What you need to do:
[1] In the forum thread on resuming training, what happens if the same instantiated model object is still being used?
[2] From the forum thread on resuming training, reproduce word for word the passage from "callbacks_list = [checkpoint]" to "won't start over.".

Extract to read:
__________

I'm using Google Colab, and saving the weights on my drive.
Training:
def train(model, network_input, network_output):
""" train the neural network """
filepath = "/content/gdrive/MyDrive/weights-improvement-{epoch:02d}-{loss:.4f}-bigger.hdf5"
checkpoint = ModelCheckpoint(
filepath,
monitor='loss',
verbose=0,
save_best_only=True,
mode='min'
)
callbacks_list = [checkpoint]
model.fit(network_input, network_output, epochs=200, batch_size=128, callbacks=callbacks_list)
After training for some time, I have the weights: weights in my drive
Then I resume training without modifying my functions, and the output cell looks like this: output cell
How can I know if training resumed from the best weights so far, ie "weights-improvement-06-4.1851-bigger.hdf5", or just restarted from the beginning? If it's training from the saved weights, shouldn't it show that in some way? Perhaps showing me that epochs continue from where it left off starting with Epoch 4/200 instead of 1/200.
If you are still using the same instantiated model object (i.e. you haven't instantiated a new one), it will resume training from where it left off - it won't start over.
However, if you want to instantiate a new model using the same config and start from a previously saved set of weights (checkpoint), you can use tensorflow's latest_checkpoint
to load the most recent checkpoint weights from your directory before passing these weights to the model.
from tensorflow.train import latest_checkpoint
last_ckpt = latest_checkpoint(os.path.join('my','checkpoint','directory'))
# this is the newly instantiated model using the same config
model.load_weights(last_ckpt)

__________

Available data:

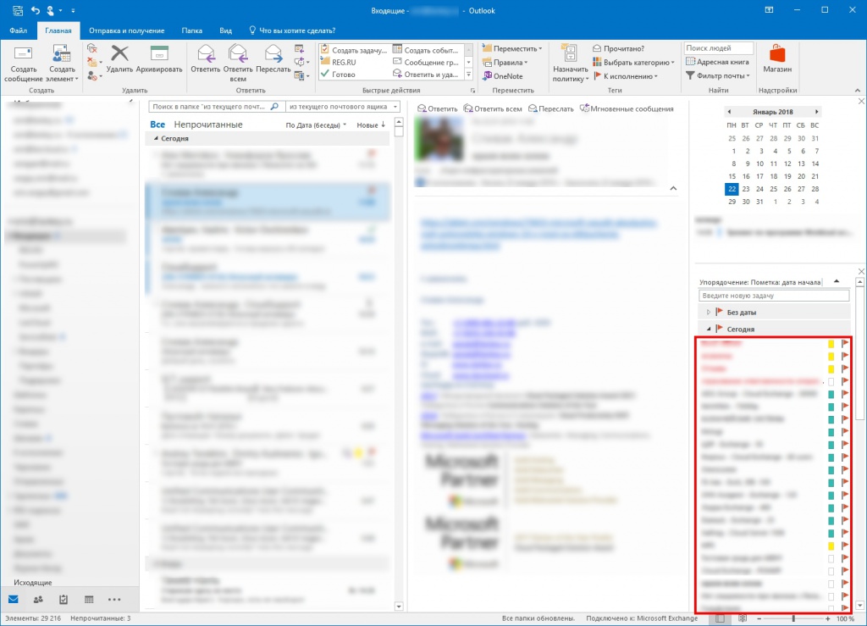Open the Главная ribbon tab

[x=58, y=30]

__________

Results for the exercise:
[1] Training resumes from where it left off instead of starting over.

[2]
callbacks_list = [checkpoint]
model.fit(network_input, network_output, epochs=200, batch_size=128, callbacks=callbacks_list)
After training for some time, I have the weights: weights in my drive
Then I resume training without modifying my functions, and the output cell looks like this: output cell
How can I know if training resumed from the best weights so far, ie "weights-improvement-06-4.1851-bigger.hdf5", or just restarted from the beginning? If it's training from the saved weights, shouldn't it show that in some way? Perhaps showing me that epochs continue from where it left off starting with Epoch 4/200 instead of 1/200.
If you are still using the same instantiated model object (i.e. you haven't instantiated a new one), it will resume training from where it left off - it won't start over.